Эдуард еще раз смерил ее внимательным взглядом. Она была поразительно, необыкновенно хороша – этого он не отрицал. К такой красоте не останешься равнодушным. Но ее слова, ее откровенное признание в том, что он ей нравится, навели его на мысль, что она не так уж робка, как ему показалось, и он даже подумал: ведь если ее мать здесь хозяйка, почему бы дочери не быть такой же, как мать? Впрочем, его снова смутило простодушие ее тона, и он терялся в догадках.
–– И кто же это те, которых вы называете своими гвардейцами?
–– О, это все… все, кто влюблен в меня.
–– И много таких?
–– Достаточно, но все они толстяки–булочники.
–– Не повезло вам. Неужто все булочники, как на подбор?
Адель засмеялась.
–– Нет… Просто все они держат какие-то лавки. Да, мне не очень везло. Но ведь теперь я встретила вас, а вы граф.
Все так же улыбаясь, она схватила его за руку:
–– Идемте! Здесь много интересного!
Она пыталась увлечь его прочь из зала, в другие комнаты, и Эдуард, заглядевшись на то, как она двигается, подбирает платье, как мелькают из-под юбки ее стройные ноги, обтянутые шелковыми чулками, на миг поддался ее порыву, но, заметив, что она ведет его к каким-то сомнительным людям, знакомиться с которыми ему вовсе не хотелось, мягко удержал ее.
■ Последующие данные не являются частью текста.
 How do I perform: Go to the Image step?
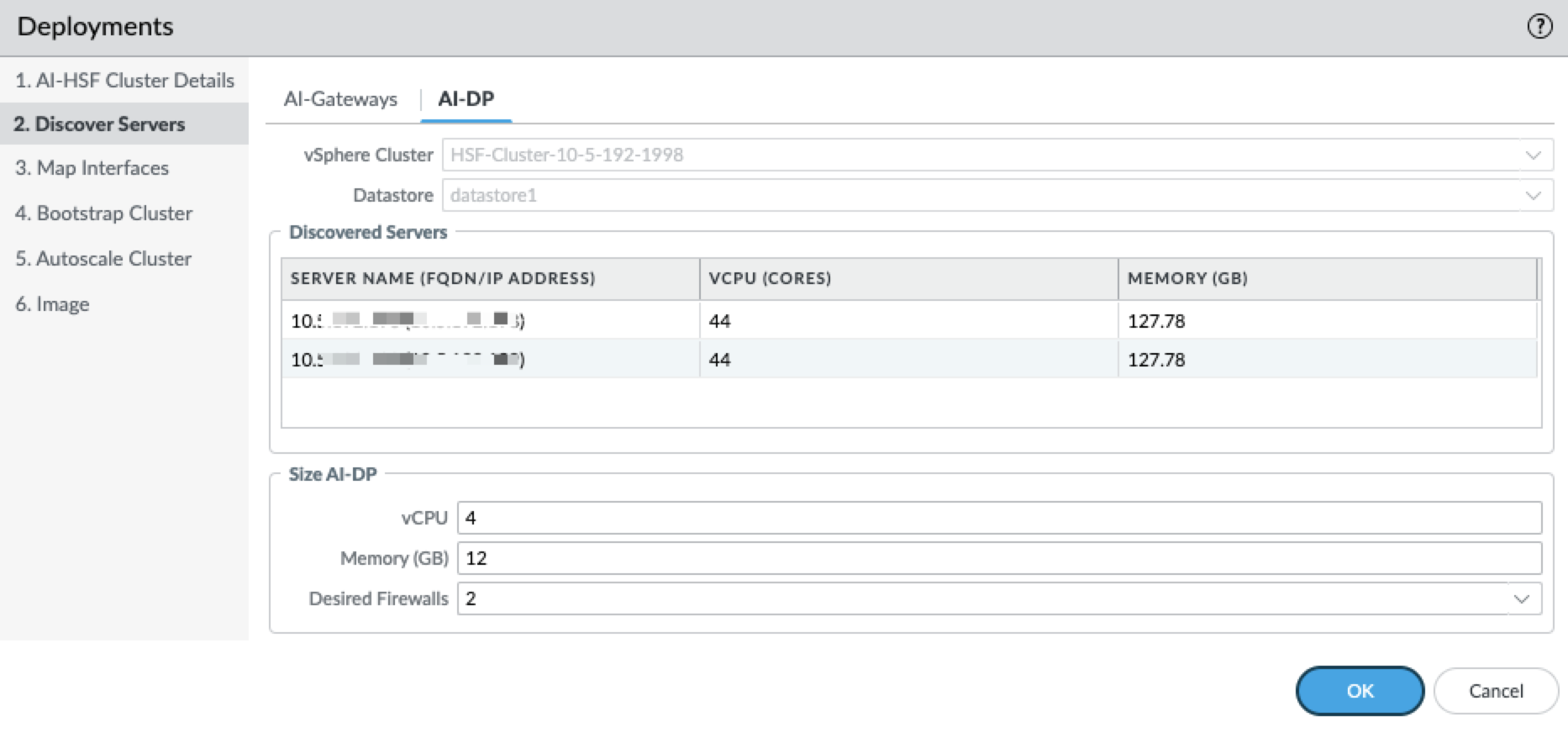point(52,304)
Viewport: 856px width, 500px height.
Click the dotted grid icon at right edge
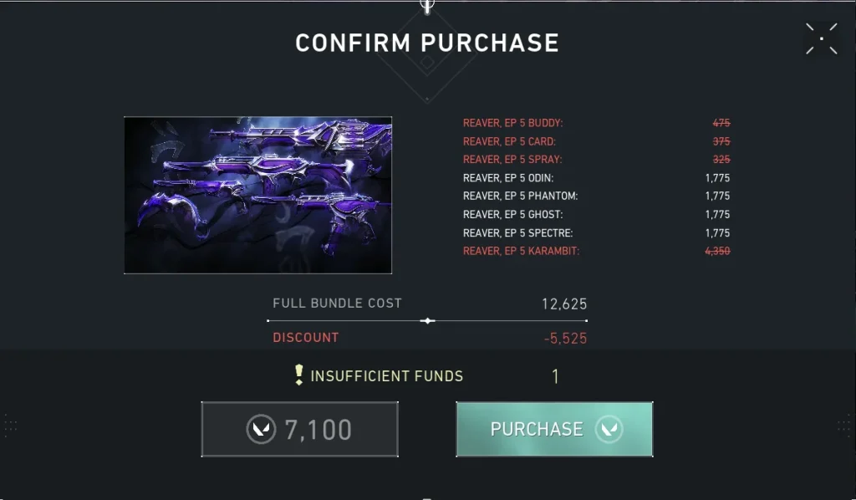click(x=844, y=426)
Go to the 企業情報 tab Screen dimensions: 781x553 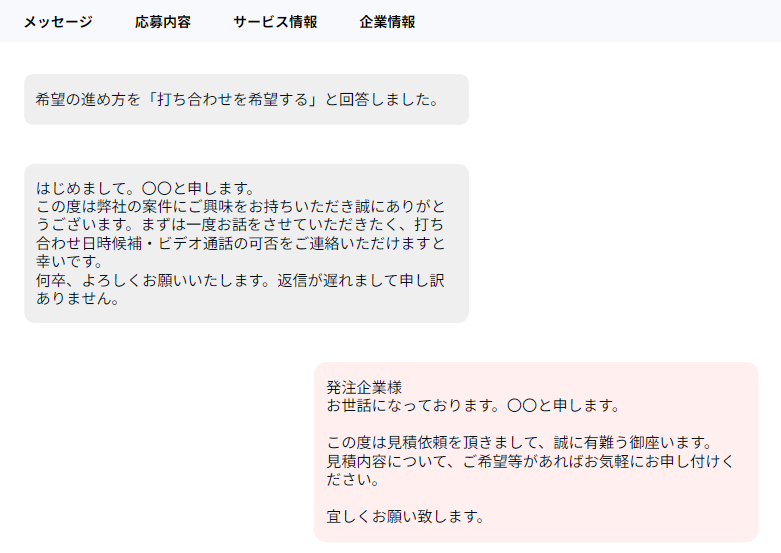pyautogui.click(x=387, y=22)
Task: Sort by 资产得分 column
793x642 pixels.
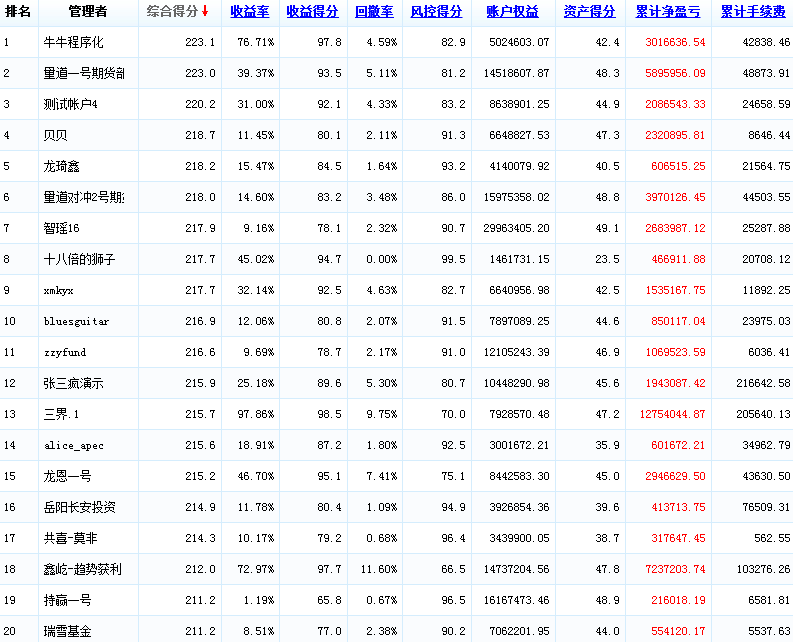Action: (x=589, y=12)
–– Вы не хотите? – Румянец разлился по ее лицу. – Может быть, мои друзья не подходят вам, господин граф?
–– Может быть, мадемуазель.
–– Вы не правы! Среди них есть даже один австрийский князь, он замечательно рассказывает о своих дуэлях, и у него имеется два ордена от королевы бельгийской… А у вас есть ордена?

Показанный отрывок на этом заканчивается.